Di nuovo, oggi alcune migliaia di datori di lavoro si sono rivolti alle sedi di Cgil, Cisl e Uil per gestire insieme una Cassa integrazione, per sottoscrivere un contratto integrativo, per preannunciare una chiusura causa qualche lentezza della giustizia civile, qualche credito non più esigibile, qualche banca che non eroga più e preferisce scommettere sui bond e sulla finanza piuttosto che sull’economia reale.
Davvero allora i cittadini chiedono al Governo di cambiare i sindacati? Al riguardo la nostra sensazione è negativa, e che invece una vera riforma dei sindacati gli iscritti la chiedano/ pretendano quotidianamente dai loro stessi sindacati col semplice metodo di sottoporre a essi i propri bisogni concreti e di chiedere a essi una risposta altrettanto precisa, seria e concreta. Per questo si ha la netta impressione che il Governo, a corto di populismi, abbia tirato fuori roba vecchia di qualche mese per far credere alla pubblica opinione di aver mantenuto le promesse, di aver proprio “cambiato” qualcosa. In mancanza di altro, in carenza di cose vere, fatte e ottenute, potendo solo vantare annunci, titoli che coprono colonne scarsine di veri contenuti, ci si è lanciati in una mesta polemica tardo estiva.
Ha molta ragione, invece, quel giornalista che, magari un po’ genericamente, ha chiesto al sindacato di cambiare, di riformarsi, di uscire da quelle forme d’immobilismo che ancora ne attanagliano qualche frangia. È il caso di Dario Di Vico, il quale sulle colonne del Corriere si è prodotto in una riflessione sui principali corpi intermedi che ancora vivono nel nostro Paese. Il suo grido è un grido serio e come tale va preso: cambiate se non volete morire, ci ha detto, perché di voi c’è bisogno soprattutto oggi.

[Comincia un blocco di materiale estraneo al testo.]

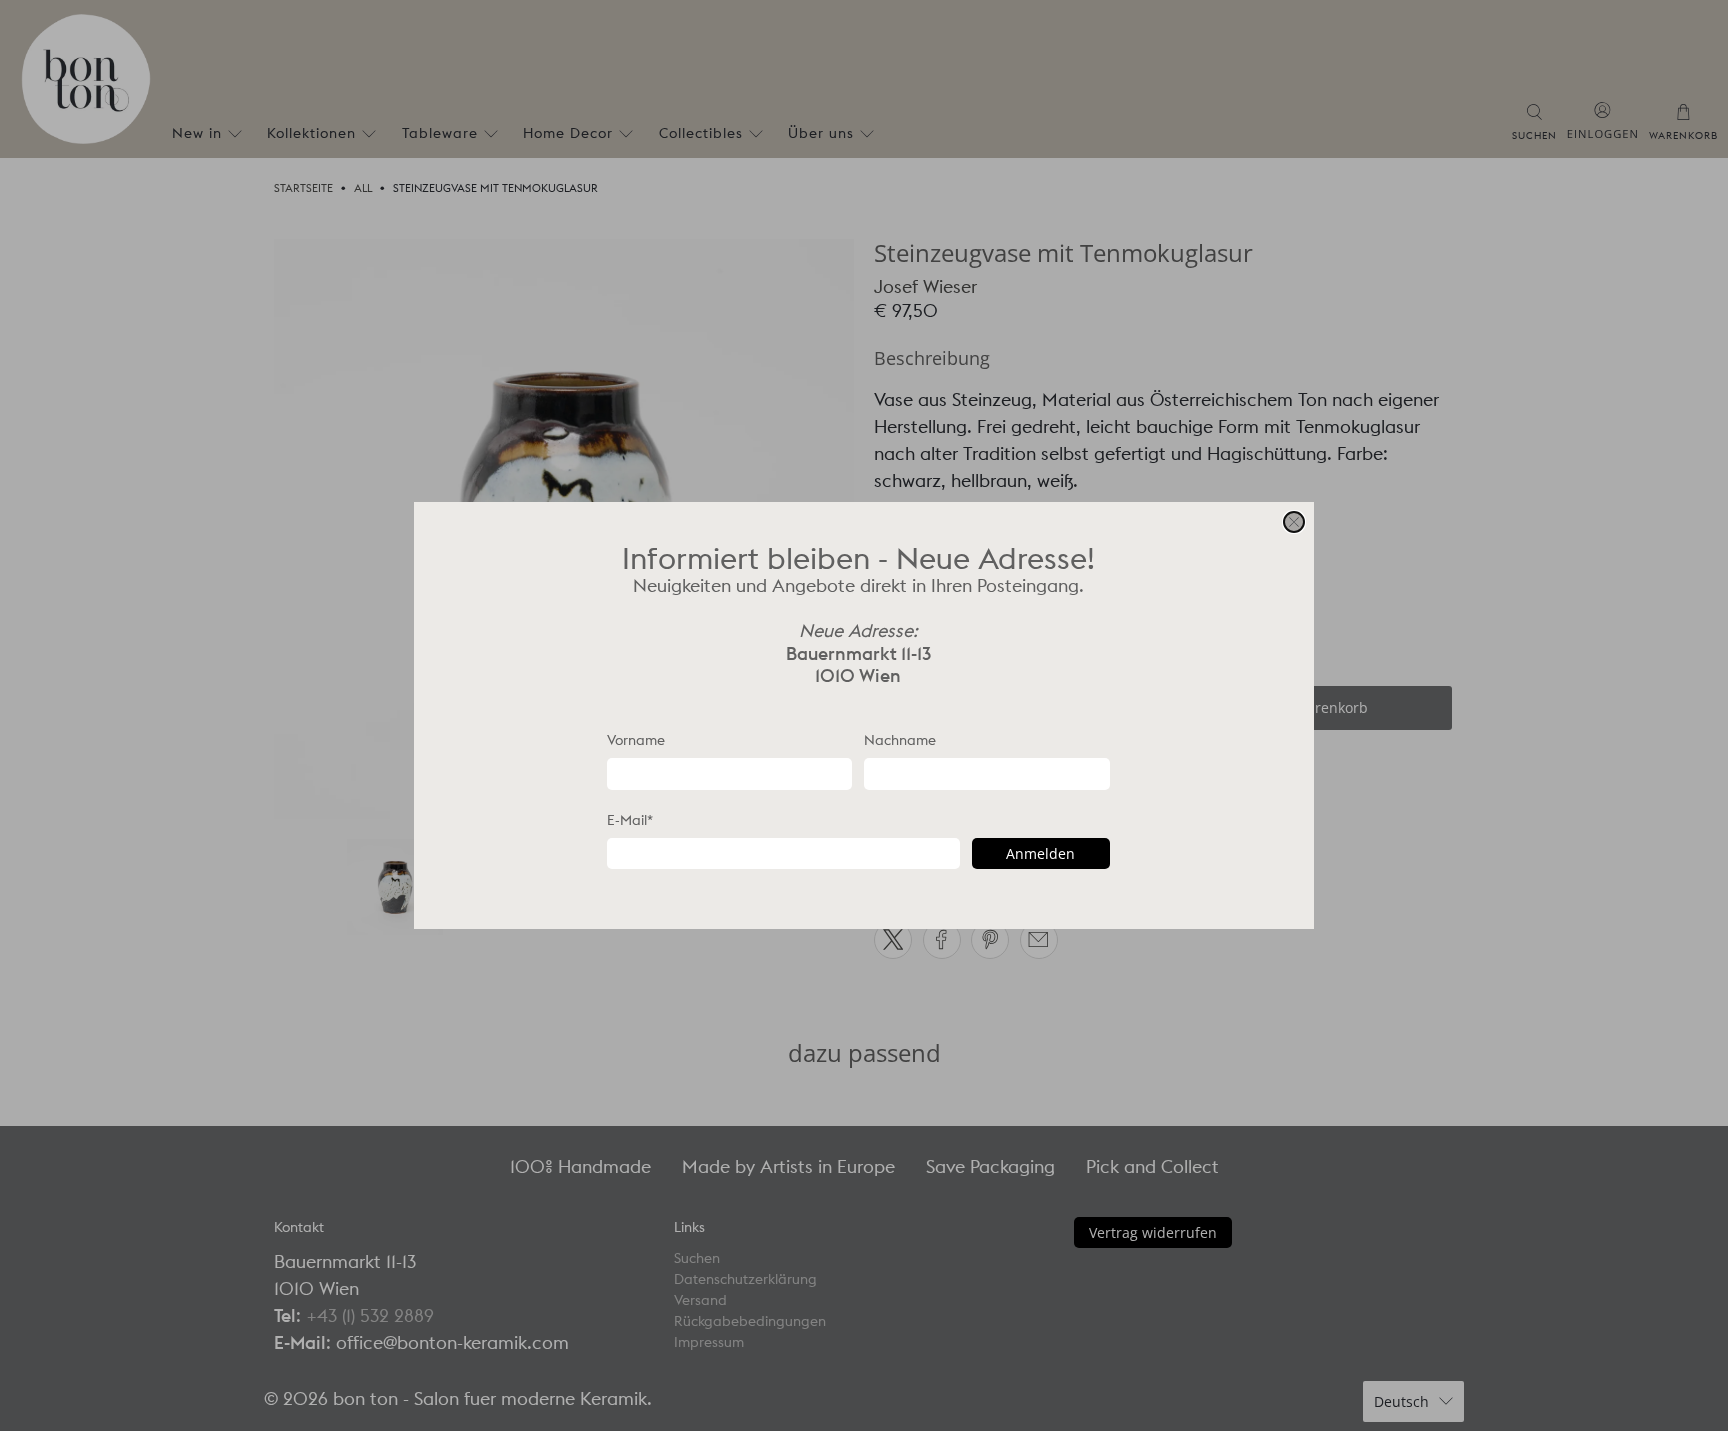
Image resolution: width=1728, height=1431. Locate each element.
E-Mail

Torniamo invece ancora a quel “ci” del ministro Madia: oggi, come detto, la società civile, e il Corriere della Sera ne rappresenta una bella fetta, non chiede al Governo di cambiare il sindacato, ma chiede una diversa politica sindacale e la chiede al sindacato. Il Governo faccia il Governo: vuol tagliare i distacchi? Bene, ottimo. Vuol inviare a casa degli italiani le dichiarazioni dei redditi precompilate? Ottimo, purché però, aggiungiamo, le stesse siano corrette, gli invii siano tempestivi, i contenuti non obblighino poi i cittadini stessi a farsi comunque la fila! Vuol abolire i patronati contando che tutto venga fatto via internet o direttamente agli sportelli Inps? Benissimo. Purché però alla fine succeda quel che ci (noi cittadini) si augura e non capiti invece come per tante leggi, perfettine in via ideale, del tutto sconclusionate nella realtà, e deleterie per la vita vera e comune. Purché non succeda cioè, come per le politiche di creazione di posti di lavoro, e che a un annuncio (toh! un “annuncio”…), segua un fatto vero e non n’ammuina!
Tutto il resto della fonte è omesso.